Cancer of the large intestine and colon is the third most common cancer form in the Western world. Survival over a five-year period in Sweden is roughly 56 percent, but depends on how far the cancer has spread when it is discovered. It is known that the cancer has developed ways to signal in order to be able grow and spread independently of the regulatory systems of normal cells. In order to increase the number of survivors, it is important to map this signaling so that new forms of treatment for the cancer can be devised.
Ann Novotny studied the signaling used by the cancer in a portion of large intestinal and colon cancer. She found that there are receptors for opioids, such as morphone, on tumor cells. If morphine is supplied to these cells the protein urokinase is released, which the cancer cells can use to enhance their capacity to spread.
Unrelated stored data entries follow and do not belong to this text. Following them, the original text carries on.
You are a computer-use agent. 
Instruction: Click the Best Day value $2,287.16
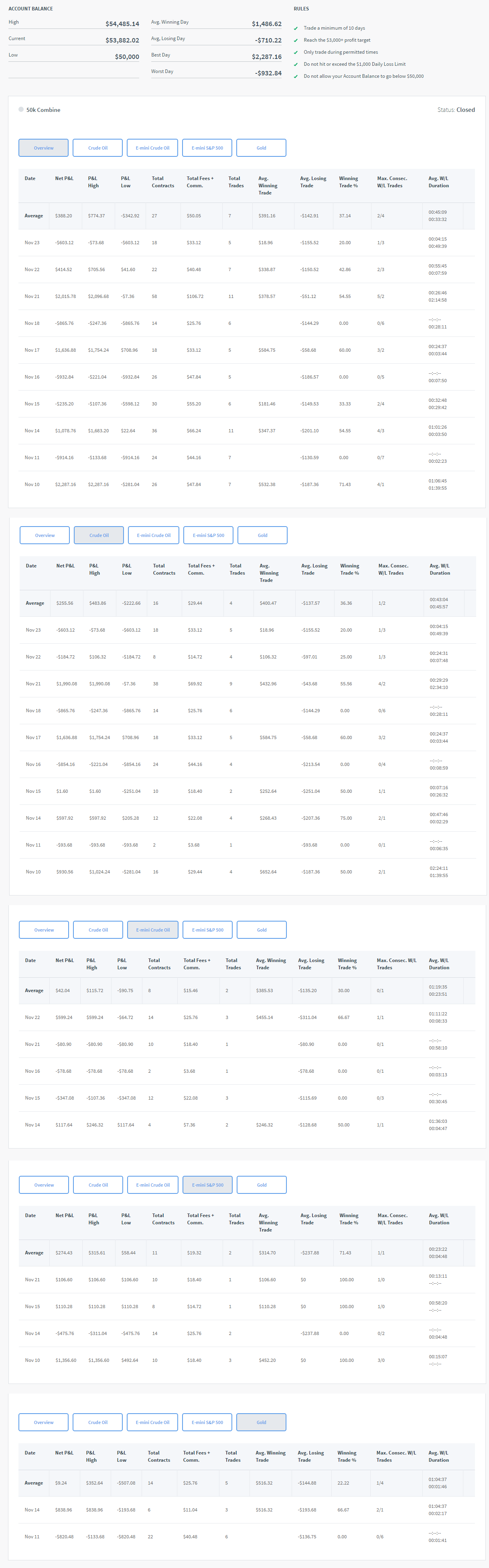(266, 57)
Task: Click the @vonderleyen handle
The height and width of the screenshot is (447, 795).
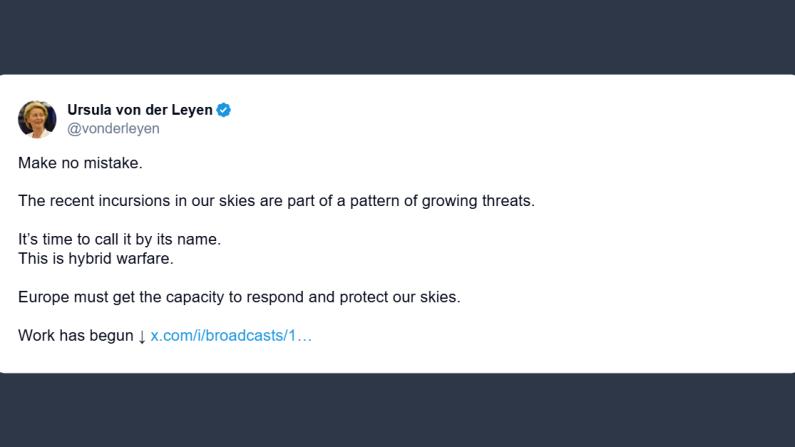Action: (113, 129)
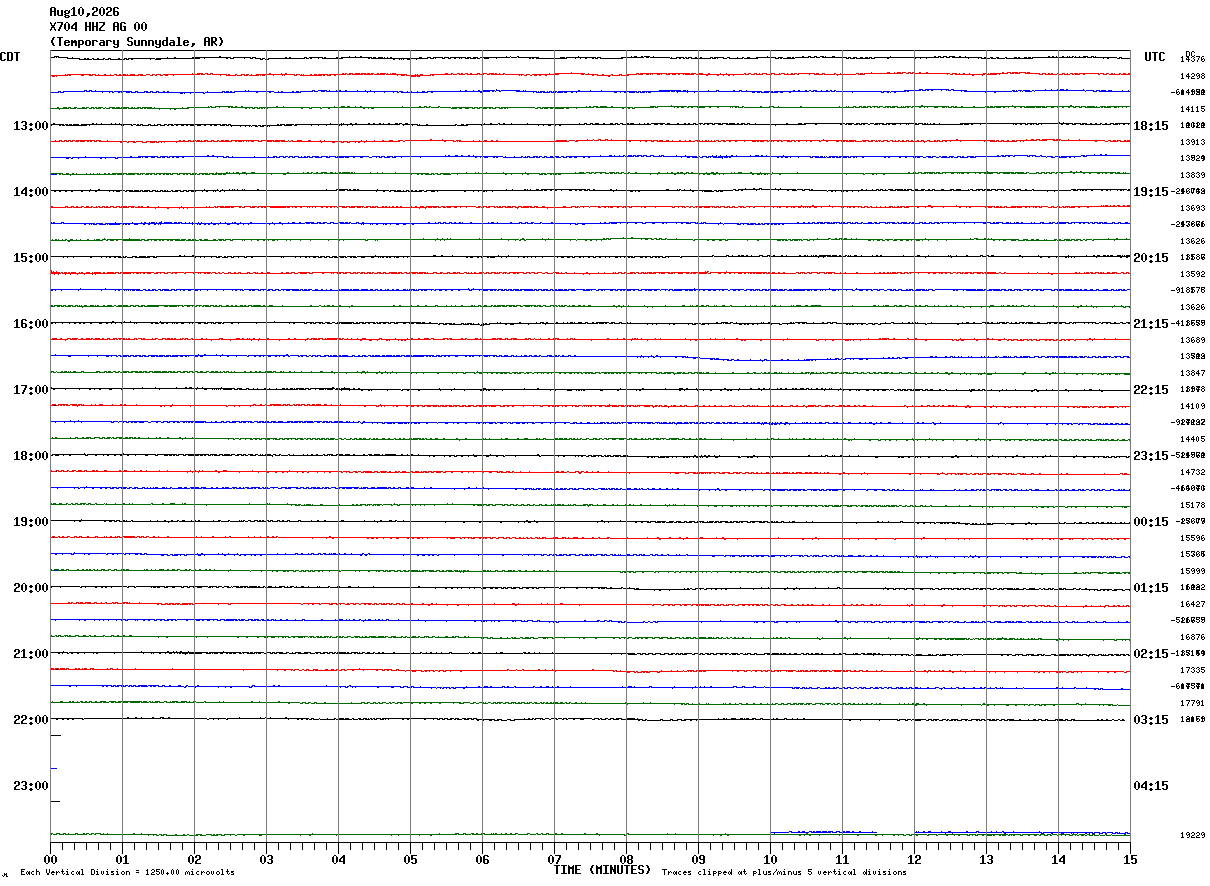Click the 20:00 CDT time label
This screenshot has height=886, width=1210.
(x=30, y=588)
She also studied the nerve signaling molecule acetylcholine (ACh) and discovered that the cancer cells both build up and degrade the molecule. The study shows that the molecule is constantly released from the tumor cells and binds to a special receptor on the same cells, which leads to increased cell production as well as increased production of urokinase, which enhances the ability of the cancer cells to spread. These receptors can also be activated by nicotine, but also by the peptide SLURP-1 (secreted mammalian Ly-6/urokinase plasminagen activator receptor-related protein-1).
The levels of several enzymes, receptors, and the peptide SLURP-1 differ in early and late cancer of the large intestine and in healthy and diseased colons. This knowledge should help us develop drugs that block the effects of acetylcholine on tumor cells, which should be able to keep this cancer from developing further.